Walt Powell, lead field CISO at CDW, warned that many organizations still do not see quantum as a current problem, even though “it’s a today problem, not a future problem, as implementing and deploying quantum-safe solutions takes years.” He also pointed to the central risk: Quantum computers will eventually threaten today’s public-key cryptography, while Grover’s algorithm could weaken symmetric encryption enough to require larger key sizes.
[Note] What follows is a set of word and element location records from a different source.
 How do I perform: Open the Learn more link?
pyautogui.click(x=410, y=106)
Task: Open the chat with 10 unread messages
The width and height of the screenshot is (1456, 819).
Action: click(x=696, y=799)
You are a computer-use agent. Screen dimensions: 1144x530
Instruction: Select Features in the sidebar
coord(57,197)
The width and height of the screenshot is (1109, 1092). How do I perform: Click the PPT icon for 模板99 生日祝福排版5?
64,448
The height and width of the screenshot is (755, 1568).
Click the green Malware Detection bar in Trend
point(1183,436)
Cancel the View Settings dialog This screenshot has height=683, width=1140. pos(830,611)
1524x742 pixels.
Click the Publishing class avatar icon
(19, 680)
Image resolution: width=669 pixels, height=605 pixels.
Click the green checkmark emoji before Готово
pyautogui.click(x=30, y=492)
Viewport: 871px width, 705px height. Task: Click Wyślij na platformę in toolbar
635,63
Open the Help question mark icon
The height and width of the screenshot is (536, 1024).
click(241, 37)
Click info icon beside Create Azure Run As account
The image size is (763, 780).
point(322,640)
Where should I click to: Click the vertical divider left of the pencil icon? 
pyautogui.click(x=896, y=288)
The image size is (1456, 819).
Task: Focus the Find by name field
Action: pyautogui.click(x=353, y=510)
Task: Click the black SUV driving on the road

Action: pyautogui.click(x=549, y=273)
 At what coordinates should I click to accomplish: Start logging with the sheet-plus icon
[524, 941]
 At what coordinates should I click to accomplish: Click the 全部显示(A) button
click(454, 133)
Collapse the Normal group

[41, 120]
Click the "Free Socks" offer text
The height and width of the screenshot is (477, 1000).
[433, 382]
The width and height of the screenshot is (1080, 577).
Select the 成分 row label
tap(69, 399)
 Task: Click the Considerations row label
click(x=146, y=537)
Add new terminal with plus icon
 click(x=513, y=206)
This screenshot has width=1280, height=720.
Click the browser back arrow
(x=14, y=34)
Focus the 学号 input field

The standards picture is no longer theoretical. NIST says three post-quantum cryptography standards are ready to implement now and that organizations should begin migrating before quantum computers put current encryption at risk.

During the conference, Google said it was setting a 2029 timeline for post-quantum cryptography migration, citing progress in quantum computing and the present-day risk of “store-now-decrypt-later” attacks. Google said the goal was to provide the “clarity and urgency needed to accelerate digital transitions” across the industry.

5. The Human Element and the Leadership Squeeze

For all the talk of autonomous swarms, the conference’s emotional core remained stubbornly human. The “Power of Our Community” theme highlighted the 66% of CISOs who say they feel at risk of burnout.

RSAC’s theme this year was “The Power of Our Community,” and the agenda kept returning to burnout, empathy and the pressure on security leaders.

A woman wearing a red dress and cowboy boots stands on stage speaking, with a green circular background.
Jen Easterly, CEO of RSAC and former CISA director, during RSAC 2026 in San Francisco. Image Credit: RSA

Day 2’s Empathetic Leadership keynote brought former New Zealand Prime Minister Jacinda Ardern to the stage to talk about trust and values-driven leadership. Day 3’s The Evolution of Cyber War: Inside the Making of ‘Midnight in the War Room promised an “unvarnished look” at the human struggle behind cyber conflict. Even the CISO Boot Camp made room for a session titled “Is Your Leadership Style Burning You Out?”

While vendors raced to sell speed, the conference kept circling back to stamina.

Jen Easterly, the former CISA director and frequent RSAC headliner, offered the week’s clearest correction to the “AI will save us” narrative. In her session on software quality, Easterly said, “We don’t have a cybersecurity problem; we have a software quality problem.”

She argued that the security industry exists because software vendors have been allowed to ship “defective, insecure, flawed” products for decades. The industry, she said, needs to focus less on high-speed agentic hype and “cool new tools” and more on “basic product liability.”